_Task item_
Word for word, retype every entry in the listing.

_Supplied entries_
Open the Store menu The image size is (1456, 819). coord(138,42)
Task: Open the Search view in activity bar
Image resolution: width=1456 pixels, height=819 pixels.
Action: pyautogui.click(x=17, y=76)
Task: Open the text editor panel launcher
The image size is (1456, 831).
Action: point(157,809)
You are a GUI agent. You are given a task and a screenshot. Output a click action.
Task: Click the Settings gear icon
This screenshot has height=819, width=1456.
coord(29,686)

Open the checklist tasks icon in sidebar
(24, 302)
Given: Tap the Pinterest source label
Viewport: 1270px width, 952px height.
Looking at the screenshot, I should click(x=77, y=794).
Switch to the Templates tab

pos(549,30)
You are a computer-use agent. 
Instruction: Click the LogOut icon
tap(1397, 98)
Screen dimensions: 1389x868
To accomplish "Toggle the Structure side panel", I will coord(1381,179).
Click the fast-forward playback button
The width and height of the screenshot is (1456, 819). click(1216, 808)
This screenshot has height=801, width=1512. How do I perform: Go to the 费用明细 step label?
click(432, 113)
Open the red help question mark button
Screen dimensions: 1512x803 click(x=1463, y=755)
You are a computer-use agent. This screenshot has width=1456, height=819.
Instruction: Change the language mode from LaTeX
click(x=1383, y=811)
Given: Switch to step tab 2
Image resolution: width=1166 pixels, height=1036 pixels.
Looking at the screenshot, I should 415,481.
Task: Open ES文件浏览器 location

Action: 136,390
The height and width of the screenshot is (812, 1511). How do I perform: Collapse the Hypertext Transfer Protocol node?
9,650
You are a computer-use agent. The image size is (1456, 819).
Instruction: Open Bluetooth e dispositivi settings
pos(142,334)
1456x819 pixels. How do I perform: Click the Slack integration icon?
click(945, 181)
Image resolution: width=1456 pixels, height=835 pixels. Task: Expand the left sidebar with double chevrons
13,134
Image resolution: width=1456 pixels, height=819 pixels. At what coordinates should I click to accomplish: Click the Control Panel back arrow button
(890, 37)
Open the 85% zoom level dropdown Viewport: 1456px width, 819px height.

_Answer box_
Open the Store menu The image size is (1456, 819). coord(138,42)
Task: Open the Search view in activity bar
Image resolution: width=1456 pixels, height=819 pixels.
Action: pyautogui.click(x=17, y=76)
Task: Open the text editor panel launcher
The image size is (1456, 831).
Action: point(157,809)
You are a GUI agent. You are given a task and a screenshot. Output a click action.
Task: Click the Settings gear icon
This screenshot has height=819, width=1456.
coord(29,686)

Open the checklist tasks icon in sidebar
(24, 302)
Given: Tap the Pinterest source label
Viewport: 1270px width, 952px height.
Looking at the screenshot, I should click(x=77, y=794).
Switch to the Templates tab

pos(549,30)
You are a computer-use agent. 
Instruction: Click the LogOut icon
tap(1397, 98)
Screen dimensions: 1389x868
To accomplish "Toggle the Structure side panel", I will coord(1381,179).
Click the fast-forward playback button
The width and height of the screenshot is (1456, 819). click(1216, 808)
This screenshot has height=801, width=1512. How do I perform: Go to the 费用明细 step label?
click(432, 113)
Open the red help question mark button
Screen dimensions: 1512x803 click(x=1463, y=755)
You are a computer-use agent. This screenshot has width=1456, height=819.
Instruction: Change the language mode from LaTeX
click(x=1383, y=811)
Given: Switch to step tab 2
Image resolution: width=1166 pixels, height=1036 pixels.
Looking at the screenshot, I should 415,481.
Task: Open ES文件浏览器 location

Action: 136,390
The height and width of the screenshot is (812, 1511). How do I perform: Collapse the Hypertext Transfer Protocol node?
9,650
You are a computer-use agent. The image size is (1456, 819).
Instruction: Open Bluetooth e dispositivi settings
pos(142,334)
1456x819 pixels. How do I perform: Click the Slack integration icon?
click(945, 181)
Image resolution: width=1456 pixels, height=835 pixels. Task: Expand the left sidebar with double chevrons
13,134
Image resolution: width=1456 pixels, height=819 pixels. At what coordinates should I click to accomplish: Click the Control Panel back arrow button
(890, 37)
Open the 85% zoom level dropdown Viewport: 1456px width, 819px height.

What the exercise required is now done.